DATA SUPPLIED
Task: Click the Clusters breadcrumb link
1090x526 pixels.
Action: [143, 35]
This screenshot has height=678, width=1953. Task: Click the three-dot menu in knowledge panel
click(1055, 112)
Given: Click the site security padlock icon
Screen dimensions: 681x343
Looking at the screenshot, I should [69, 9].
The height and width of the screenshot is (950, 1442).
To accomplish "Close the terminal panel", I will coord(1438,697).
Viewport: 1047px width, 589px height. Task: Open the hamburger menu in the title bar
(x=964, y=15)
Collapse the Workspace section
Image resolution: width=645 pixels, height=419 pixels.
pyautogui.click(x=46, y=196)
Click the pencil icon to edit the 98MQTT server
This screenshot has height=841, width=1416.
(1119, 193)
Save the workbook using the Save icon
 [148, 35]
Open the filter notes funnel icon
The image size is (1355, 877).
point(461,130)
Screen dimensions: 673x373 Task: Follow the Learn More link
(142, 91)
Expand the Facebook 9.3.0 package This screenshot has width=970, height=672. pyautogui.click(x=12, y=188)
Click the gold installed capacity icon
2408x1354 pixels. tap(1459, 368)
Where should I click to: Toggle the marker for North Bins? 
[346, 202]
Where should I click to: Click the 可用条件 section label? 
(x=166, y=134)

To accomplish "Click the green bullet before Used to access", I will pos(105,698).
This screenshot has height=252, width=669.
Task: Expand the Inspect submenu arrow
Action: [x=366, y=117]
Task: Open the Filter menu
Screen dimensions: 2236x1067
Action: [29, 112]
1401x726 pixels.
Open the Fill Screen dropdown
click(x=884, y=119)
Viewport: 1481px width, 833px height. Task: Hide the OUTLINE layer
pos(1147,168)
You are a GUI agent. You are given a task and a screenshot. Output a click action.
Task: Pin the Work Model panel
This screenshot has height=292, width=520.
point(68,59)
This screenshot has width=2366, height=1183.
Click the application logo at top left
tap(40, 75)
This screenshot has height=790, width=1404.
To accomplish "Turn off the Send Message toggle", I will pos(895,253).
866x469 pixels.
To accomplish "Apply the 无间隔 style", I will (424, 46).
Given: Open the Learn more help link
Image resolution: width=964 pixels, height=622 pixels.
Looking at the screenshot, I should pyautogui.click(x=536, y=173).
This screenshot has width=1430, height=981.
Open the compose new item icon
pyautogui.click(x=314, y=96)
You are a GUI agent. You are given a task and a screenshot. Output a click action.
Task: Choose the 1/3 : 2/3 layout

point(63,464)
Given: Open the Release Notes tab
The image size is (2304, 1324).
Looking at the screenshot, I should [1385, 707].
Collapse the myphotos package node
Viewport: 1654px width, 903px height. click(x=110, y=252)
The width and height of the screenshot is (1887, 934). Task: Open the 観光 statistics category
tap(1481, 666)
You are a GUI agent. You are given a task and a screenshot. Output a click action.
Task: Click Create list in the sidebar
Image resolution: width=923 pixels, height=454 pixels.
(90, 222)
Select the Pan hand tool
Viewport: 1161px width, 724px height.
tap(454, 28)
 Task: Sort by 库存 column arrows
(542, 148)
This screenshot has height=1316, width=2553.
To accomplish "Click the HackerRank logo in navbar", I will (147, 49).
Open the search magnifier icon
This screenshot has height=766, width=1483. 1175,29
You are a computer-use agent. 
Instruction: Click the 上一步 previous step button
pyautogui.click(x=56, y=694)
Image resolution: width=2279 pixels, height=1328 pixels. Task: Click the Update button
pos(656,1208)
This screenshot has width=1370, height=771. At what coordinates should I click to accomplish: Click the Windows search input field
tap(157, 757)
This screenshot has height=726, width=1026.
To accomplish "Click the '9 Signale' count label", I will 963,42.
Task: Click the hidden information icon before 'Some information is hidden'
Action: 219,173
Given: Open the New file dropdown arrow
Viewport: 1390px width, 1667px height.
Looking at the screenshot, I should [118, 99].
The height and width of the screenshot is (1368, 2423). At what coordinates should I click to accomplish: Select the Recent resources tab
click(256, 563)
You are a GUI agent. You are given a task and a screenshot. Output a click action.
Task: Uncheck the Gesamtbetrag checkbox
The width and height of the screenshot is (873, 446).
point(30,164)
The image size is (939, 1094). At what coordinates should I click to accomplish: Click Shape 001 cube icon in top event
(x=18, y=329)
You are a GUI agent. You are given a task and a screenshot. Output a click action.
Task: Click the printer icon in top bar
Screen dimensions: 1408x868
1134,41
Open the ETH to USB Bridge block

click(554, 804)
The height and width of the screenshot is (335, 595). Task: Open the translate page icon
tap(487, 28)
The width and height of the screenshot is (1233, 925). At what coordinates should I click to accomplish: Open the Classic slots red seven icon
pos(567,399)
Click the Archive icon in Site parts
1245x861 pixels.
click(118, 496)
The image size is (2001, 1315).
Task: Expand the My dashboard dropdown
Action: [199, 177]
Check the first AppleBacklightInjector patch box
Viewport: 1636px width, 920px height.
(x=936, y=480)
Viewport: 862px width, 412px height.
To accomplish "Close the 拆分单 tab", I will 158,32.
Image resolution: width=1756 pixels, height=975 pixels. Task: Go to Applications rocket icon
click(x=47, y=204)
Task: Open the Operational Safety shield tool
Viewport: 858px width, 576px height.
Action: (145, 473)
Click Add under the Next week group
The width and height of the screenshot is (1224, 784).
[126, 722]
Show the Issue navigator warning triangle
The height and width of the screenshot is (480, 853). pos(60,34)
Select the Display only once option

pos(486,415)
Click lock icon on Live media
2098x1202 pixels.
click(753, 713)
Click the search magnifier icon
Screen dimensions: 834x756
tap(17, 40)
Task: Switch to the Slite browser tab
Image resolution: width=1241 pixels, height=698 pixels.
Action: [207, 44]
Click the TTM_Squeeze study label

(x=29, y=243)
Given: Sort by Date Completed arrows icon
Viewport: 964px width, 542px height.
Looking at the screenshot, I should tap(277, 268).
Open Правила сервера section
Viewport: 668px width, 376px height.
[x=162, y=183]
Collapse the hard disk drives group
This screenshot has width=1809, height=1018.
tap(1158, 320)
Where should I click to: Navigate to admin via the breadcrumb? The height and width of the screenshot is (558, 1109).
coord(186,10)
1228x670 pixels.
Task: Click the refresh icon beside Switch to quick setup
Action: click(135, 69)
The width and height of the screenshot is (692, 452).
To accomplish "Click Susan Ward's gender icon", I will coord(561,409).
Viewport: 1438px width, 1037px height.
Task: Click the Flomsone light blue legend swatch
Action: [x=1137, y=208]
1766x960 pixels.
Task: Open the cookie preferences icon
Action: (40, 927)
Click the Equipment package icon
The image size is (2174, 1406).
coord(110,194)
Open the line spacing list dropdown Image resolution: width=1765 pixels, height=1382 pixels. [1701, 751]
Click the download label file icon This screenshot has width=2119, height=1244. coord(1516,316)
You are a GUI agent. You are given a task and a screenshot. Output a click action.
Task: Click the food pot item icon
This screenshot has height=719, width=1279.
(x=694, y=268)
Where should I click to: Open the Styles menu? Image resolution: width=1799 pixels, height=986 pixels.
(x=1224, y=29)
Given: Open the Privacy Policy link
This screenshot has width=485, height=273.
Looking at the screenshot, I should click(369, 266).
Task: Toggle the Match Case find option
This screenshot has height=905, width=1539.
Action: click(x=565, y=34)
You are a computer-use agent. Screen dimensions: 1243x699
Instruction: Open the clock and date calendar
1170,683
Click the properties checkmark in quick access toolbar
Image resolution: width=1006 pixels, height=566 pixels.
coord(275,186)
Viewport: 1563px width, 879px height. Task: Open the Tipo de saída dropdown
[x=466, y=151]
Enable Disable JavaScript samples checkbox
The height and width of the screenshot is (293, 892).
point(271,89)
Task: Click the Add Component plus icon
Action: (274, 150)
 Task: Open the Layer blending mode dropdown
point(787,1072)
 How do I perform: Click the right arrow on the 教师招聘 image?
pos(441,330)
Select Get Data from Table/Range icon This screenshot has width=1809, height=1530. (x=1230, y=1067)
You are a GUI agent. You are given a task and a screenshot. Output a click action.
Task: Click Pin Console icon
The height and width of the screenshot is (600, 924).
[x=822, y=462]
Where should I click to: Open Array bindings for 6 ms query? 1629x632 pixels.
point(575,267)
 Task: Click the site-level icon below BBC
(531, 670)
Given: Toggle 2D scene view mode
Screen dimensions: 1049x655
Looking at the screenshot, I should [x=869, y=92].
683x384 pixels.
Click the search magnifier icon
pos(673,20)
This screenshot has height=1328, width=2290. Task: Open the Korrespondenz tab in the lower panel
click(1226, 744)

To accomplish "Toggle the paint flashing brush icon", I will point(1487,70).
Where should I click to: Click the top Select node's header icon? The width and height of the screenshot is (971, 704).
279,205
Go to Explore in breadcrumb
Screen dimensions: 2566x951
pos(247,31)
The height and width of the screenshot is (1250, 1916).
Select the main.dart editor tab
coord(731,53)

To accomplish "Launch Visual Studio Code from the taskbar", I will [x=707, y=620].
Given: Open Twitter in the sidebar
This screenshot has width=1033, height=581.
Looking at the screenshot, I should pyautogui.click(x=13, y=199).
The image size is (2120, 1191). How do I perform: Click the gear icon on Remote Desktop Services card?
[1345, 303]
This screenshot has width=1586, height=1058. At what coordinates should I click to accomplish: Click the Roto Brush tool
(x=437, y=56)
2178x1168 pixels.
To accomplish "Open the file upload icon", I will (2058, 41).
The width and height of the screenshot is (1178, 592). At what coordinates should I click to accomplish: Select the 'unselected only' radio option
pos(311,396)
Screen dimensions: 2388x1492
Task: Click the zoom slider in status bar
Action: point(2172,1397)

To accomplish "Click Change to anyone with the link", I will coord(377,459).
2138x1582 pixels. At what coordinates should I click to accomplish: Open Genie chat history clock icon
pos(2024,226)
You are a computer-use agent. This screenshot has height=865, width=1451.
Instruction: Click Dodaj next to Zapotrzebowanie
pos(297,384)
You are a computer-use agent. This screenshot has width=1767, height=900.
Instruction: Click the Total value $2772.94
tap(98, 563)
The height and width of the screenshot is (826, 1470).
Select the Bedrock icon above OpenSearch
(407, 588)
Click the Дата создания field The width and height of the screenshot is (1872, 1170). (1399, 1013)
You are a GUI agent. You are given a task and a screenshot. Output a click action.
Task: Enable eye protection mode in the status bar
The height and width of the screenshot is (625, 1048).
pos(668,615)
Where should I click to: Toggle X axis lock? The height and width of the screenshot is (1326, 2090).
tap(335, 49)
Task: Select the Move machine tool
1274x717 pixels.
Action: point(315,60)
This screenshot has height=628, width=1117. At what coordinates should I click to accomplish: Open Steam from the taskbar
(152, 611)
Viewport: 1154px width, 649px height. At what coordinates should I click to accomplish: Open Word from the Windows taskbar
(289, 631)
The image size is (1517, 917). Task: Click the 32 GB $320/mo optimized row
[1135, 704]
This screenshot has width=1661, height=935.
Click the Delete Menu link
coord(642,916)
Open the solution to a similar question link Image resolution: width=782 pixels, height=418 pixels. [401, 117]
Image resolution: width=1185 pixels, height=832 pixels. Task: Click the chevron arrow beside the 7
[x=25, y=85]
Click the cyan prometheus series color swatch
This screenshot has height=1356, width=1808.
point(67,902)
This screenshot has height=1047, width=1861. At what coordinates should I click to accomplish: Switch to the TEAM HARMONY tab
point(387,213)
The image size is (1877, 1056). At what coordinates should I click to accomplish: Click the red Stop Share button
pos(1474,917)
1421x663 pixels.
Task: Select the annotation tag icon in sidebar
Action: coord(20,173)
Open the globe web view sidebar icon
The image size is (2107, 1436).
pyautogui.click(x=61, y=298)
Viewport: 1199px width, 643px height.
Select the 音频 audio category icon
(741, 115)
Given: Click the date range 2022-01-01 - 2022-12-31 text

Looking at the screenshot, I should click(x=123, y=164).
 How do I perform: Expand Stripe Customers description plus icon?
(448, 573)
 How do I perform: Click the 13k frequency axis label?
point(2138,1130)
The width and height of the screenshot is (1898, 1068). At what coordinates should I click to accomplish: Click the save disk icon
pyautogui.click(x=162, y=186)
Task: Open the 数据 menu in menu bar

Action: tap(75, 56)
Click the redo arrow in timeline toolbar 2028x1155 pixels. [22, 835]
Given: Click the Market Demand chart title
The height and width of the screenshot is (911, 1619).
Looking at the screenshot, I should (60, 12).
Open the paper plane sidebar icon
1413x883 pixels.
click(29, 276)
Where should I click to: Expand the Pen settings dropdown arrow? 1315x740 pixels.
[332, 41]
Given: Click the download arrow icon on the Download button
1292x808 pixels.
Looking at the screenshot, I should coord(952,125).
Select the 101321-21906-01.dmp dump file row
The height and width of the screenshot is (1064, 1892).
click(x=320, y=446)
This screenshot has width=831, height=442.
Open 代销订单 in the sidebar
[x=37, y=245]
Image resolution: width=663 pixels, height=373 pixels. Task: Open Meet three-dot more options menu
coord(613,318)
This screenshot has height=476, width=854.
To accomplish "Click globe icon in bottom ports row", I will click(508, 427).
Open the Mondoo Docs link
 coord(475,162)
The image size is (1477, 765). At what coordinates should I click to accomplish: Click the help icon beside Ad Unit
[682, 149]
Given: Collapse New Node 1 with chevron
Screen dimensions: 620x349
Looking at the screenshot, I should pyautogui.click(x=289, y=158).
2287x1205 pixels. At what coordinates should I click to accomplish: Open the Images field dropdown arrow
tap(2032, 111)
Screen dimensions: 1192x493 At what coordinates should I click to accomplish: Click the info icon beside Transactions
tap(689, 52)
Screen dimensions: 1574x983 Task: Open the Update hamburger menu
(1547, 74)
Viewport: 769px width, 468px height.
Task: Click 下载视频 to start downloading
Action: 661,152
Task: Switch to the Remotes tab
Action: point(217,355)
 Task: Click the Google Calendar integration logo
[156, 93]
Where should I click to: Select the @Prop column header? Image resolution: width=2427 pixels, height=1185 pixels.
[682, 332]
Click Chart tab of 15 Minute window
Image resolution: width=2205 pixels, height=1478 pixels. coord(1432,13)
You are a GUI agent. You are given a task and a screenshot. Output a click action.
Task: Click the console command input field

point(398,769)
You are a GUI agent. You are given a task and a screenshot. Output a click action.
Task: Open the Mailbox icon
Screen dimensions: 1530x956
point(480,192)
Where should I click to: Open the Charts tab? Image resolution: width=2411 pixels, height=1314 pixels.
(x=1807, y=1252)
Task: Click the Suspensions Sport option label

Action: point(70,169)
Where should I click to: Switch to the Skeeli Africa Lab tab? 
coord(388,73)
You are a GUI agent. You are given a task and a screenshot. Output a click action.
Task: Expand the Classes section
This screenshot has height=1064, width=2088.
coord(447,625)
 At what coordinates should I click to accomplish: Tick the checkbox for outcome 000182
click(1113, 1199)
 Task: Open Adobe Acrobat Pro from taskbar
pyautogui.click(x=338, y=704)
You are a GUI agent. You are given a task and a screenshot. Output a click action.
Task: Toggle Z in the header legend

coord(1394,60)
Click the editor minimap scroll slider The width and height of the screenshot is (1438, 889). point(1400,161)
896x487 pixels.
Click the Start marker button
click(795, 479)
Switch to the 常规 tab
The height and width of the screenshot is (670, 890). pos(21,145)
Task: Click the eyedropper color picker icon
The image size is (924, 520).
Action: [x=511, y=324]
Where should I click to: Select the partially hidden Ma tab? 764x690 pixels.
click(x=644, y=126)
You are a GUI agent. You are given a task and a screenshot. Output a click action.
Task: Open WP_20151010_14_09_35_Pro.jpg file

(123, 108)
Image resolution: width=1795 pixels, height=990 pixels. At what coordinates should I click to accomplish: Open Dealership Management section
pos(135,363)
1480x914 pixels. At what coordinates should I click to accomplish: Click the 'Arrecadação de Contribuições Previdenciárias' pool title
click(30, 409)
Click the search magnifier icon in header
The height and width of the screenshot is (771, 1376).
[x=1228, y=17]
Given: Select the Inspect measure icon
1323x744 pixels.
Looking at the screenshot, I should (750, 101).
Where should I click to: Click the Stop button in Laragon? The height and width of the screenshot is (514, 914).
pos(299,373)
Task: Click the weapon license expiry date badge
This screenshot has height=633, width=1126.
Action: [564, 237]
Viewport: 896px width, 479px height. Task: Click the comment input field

WORK INSTRUCTION
Tell me how many lines in the data include "list", giving only the number.

EXERCISE ANSWER
2